My Name is Sarah

MY NAME IS SARAH. I am a quilt designer and the sewcial director of Sarah's Sewcial Lounge. I also have a business called Down Right Charming. I sell my quilts mostly on etsy and I make pillowcases to donate to patients in the hospital in memory of my friend Kristen Kirton. I am a young adult living with Down syndrome. I hope you enjoy reading about my life journey.

Monday, November 2, 2009

Special Needs Children Require Special Parents

A message from Joyce: Several weeks ago, August 21st to be exact, I wrote about a relative that was unhappy with a blogpost I had written and she called to let me know. That day, I felt many emotions. Mostly anger. But as time went on my anger turned to hurt. What the caller was really telling me is my feelings aren't important. What I was revealing in the original post was how I felt on a certain day. Shortly after Sarah's birth. I was trying to help my readers understand that those first few days, even weeks and months are hard. Very hard. And a whirl of emotions is involved. Yet, life has a way of working out. And twenty years later, life can be beautiful if you let it.

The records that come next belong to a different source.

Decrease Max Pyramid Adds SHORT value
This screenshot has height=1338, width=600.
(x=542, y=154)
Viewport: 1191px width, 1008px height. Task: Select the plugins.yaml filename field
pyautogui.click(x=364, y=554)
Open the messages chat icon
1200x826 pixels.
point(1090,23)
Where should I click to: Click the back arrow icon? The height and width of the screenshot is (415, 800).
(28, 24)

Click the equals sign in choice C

A week or so ago my husband had another conversation with her and again she questioned why I needed to write about what I did. Why did I even need to write about twenty years ago, she wanted to know? The short answer is because I felt like it. Not to mention this is my blog, my and Sarah's blog and we can write about anything we want to. But I don't usually take the short route. My mojo is to take the longer road. To delve into the situation and look for the good that can come out of it. What was the real issue here?

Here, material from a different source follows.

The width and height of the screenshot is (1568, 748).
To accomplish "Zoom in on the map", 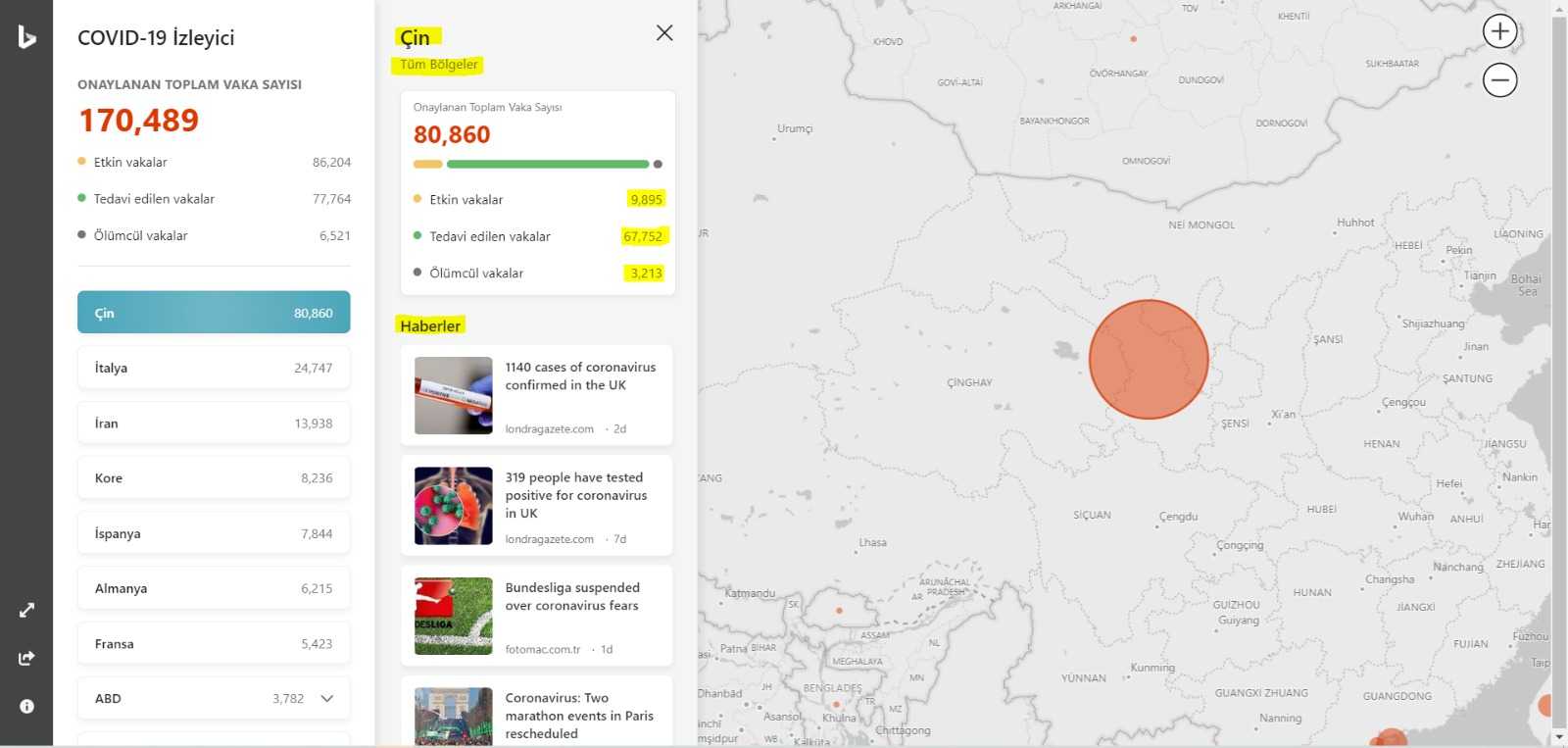I will pos(1499,31).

Then last Thursday when I sat down to read the newspaper, this was the headline to the Dear Abby column, " SPECIAL NEEDS CHILDREN REQUIRE SPECIAL PARENTS" Although I might not totally agree with the wording of the heading, the letters that day were directed at an Aunt who had written to Abby complaining about her sister who has a child with Autism and not liking her lack of help in a project the Aunt thought she should be involved in. I remember reading that. It wasn't too much before my dreaded phone call. I'm sure the writer thought that Abby was going to agree with her and say, "Yea, your right. Instead she told the Aunt that she needed to cut her sister some slack as parenting a child with special needs is not easy. "

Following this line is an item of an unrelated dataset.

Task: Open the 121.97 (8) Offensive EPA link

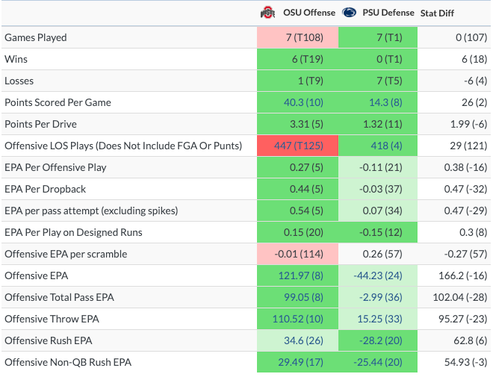Action: tap(301, 276)
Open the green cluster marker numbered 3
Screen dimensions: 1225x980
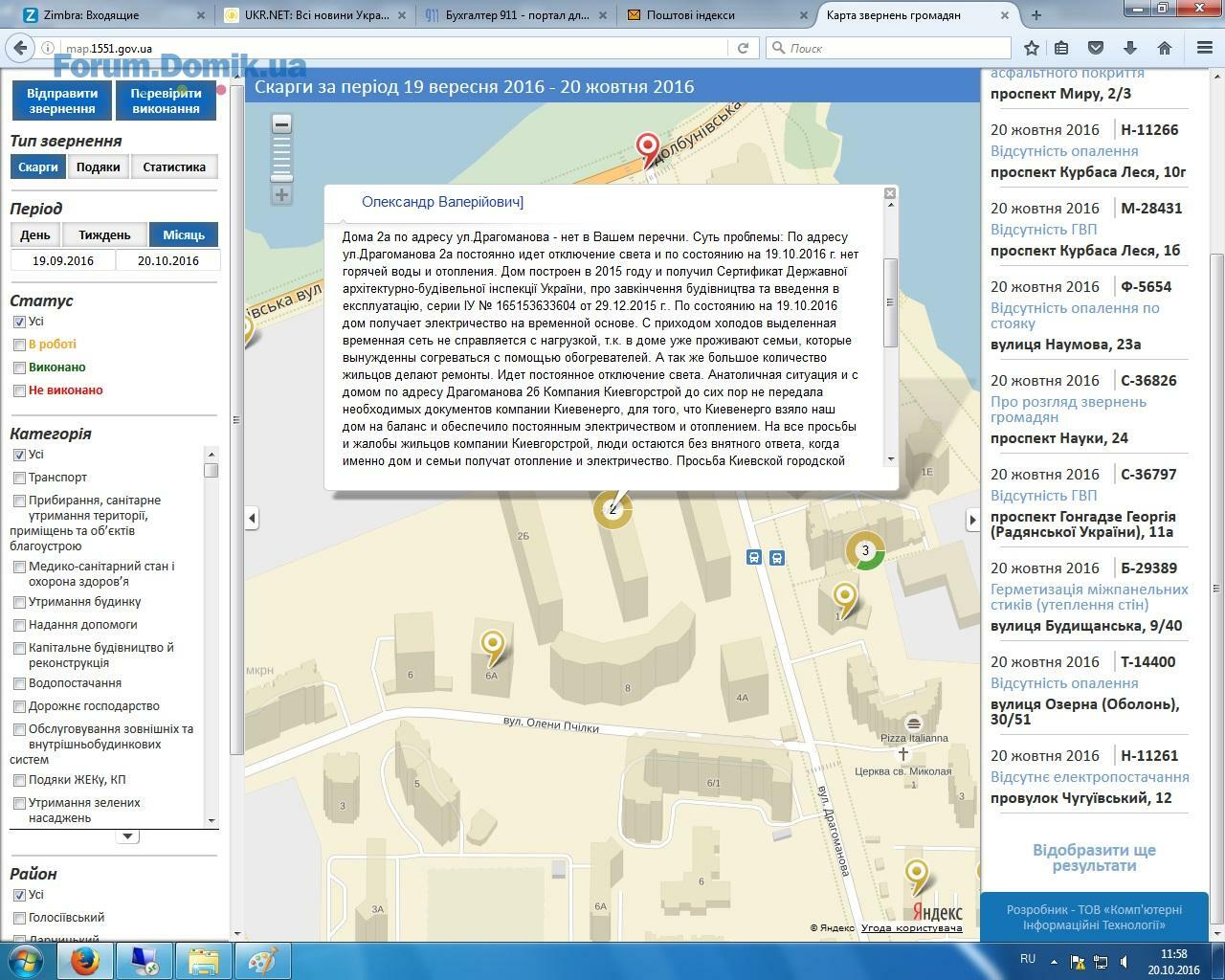click(x=865, y=550)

As I read through these letters I really started to think about this relative. I realized that I could not recall one single time that she ever came to the hospital to see Sarah. In all fairness to her, she lived in another part of Ohio. But still. Sarah spent the better part of her first ten years of life in the hospital. One year alone over 100 days. Am I looking for sympathy? Pity even. Goodness no. Just a request for a glimpse, possibly an understanding that life has not been easy for us. Why be so critical and judgemental? The common thread in the following letters: try walking a mile in our shoes. I would settle for just reading the letters.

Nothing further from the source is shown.